#### LISTING
>>

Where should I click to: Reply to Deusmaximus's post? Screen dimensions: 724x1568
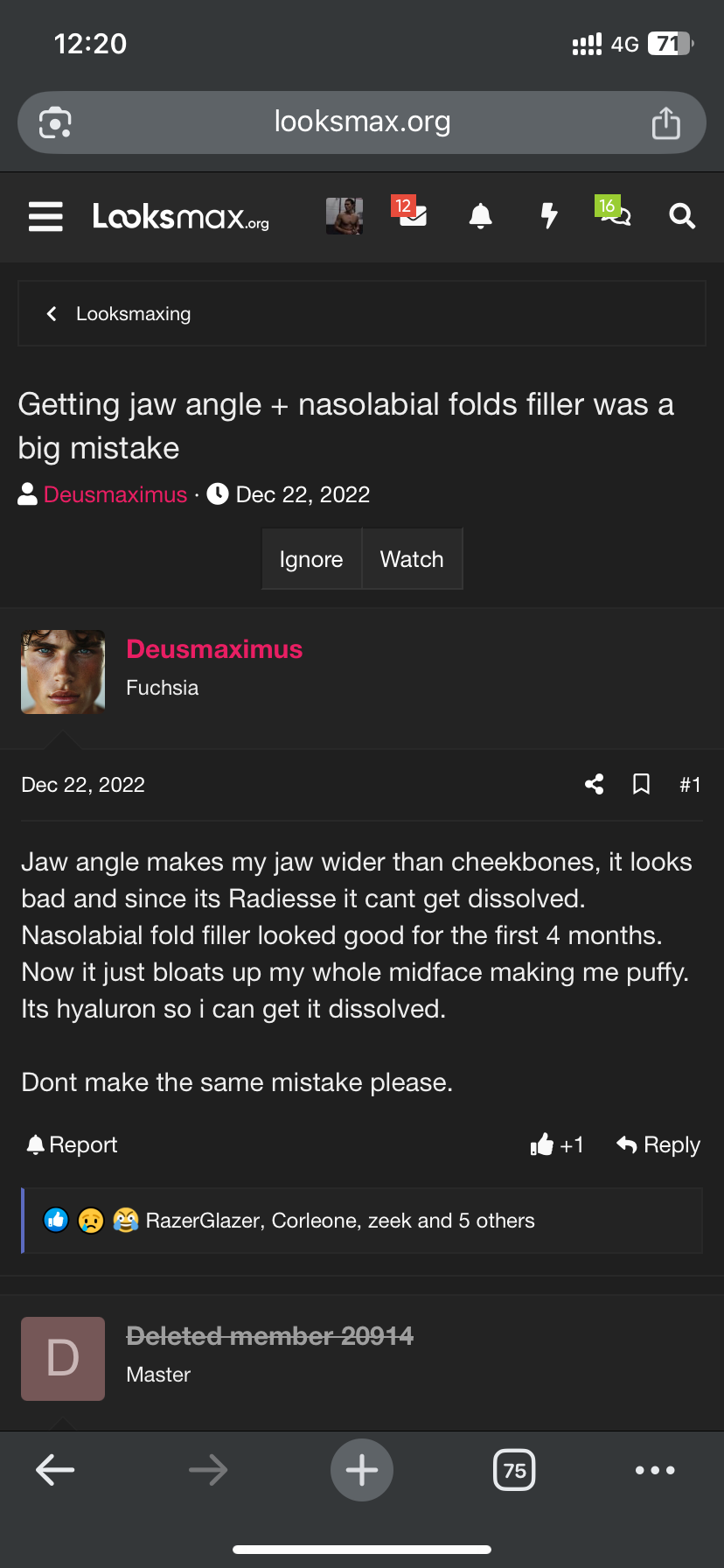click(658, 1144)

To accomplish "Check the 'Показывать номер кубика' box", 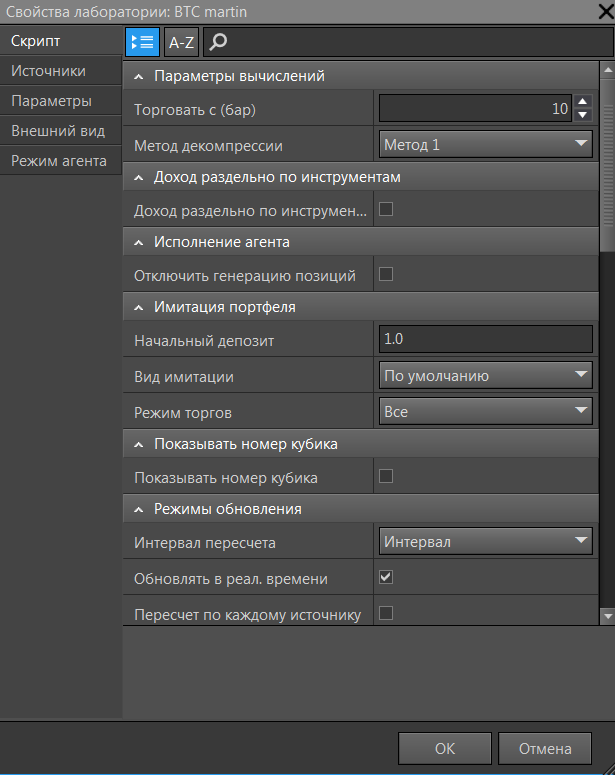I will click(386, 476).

<<
>>

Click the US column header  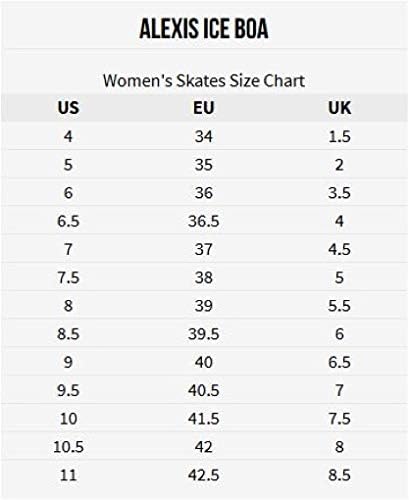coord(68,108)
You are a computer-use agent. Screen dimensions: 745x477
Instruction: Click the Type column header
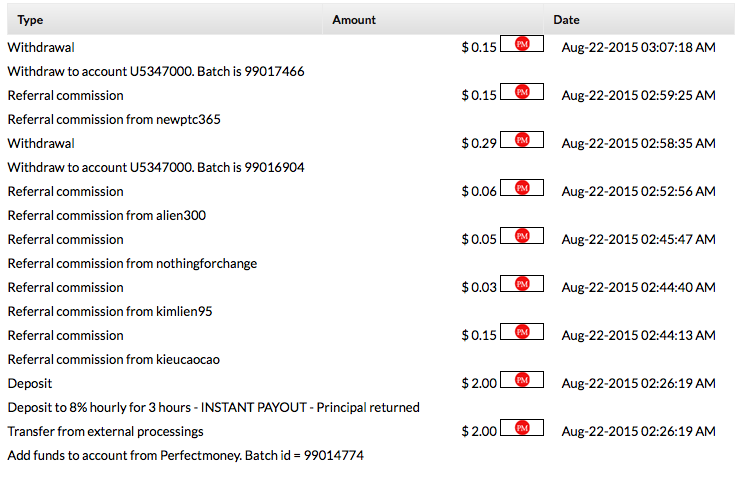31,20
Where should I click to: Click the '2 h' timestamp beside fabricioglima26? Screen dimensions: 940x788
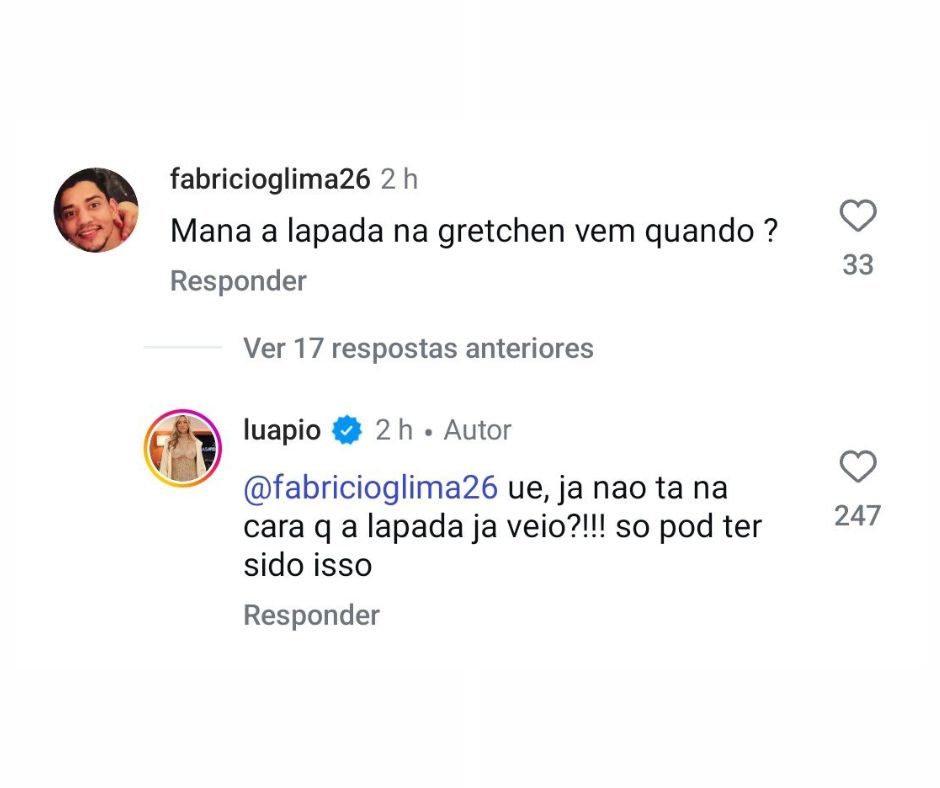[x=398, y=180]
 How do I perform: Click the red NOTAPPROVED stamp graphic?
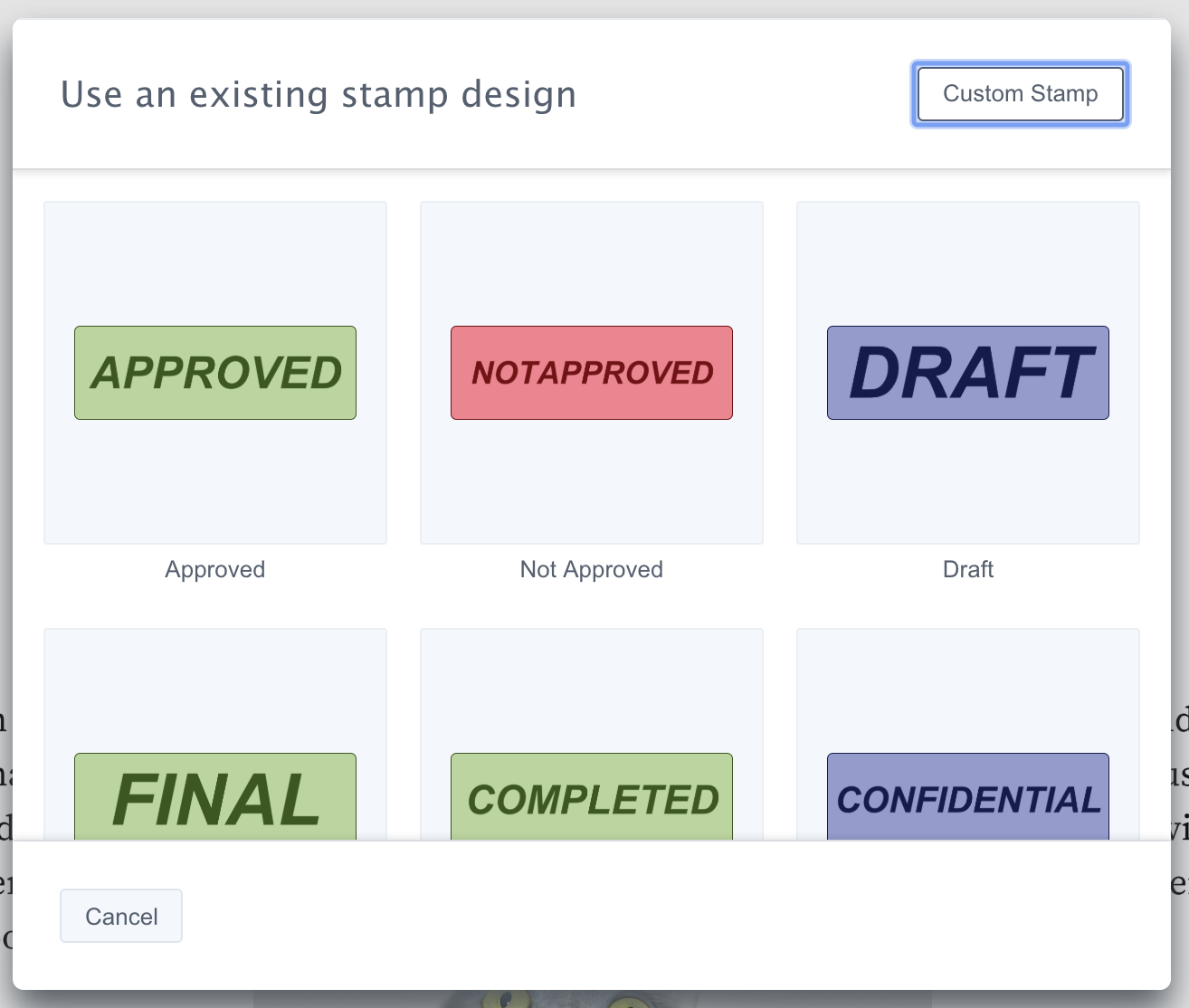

<<
>>

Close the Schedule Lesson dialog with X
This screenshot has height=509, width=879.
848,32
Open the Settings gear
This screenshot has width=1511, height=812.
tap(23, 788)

<<

#### EXERCISE GOAL
Extract every line of the records that contains the string "should", copying each such line in full. Treat the match as case-sensitive.

#### REPLY
Where should I click to: Reply to Deusmaximus's post? Screen dimensions: 724x1568
Where should I click to: Click the '2 h' timestamp beside fabricioglima26? Screen dimensions: 940x788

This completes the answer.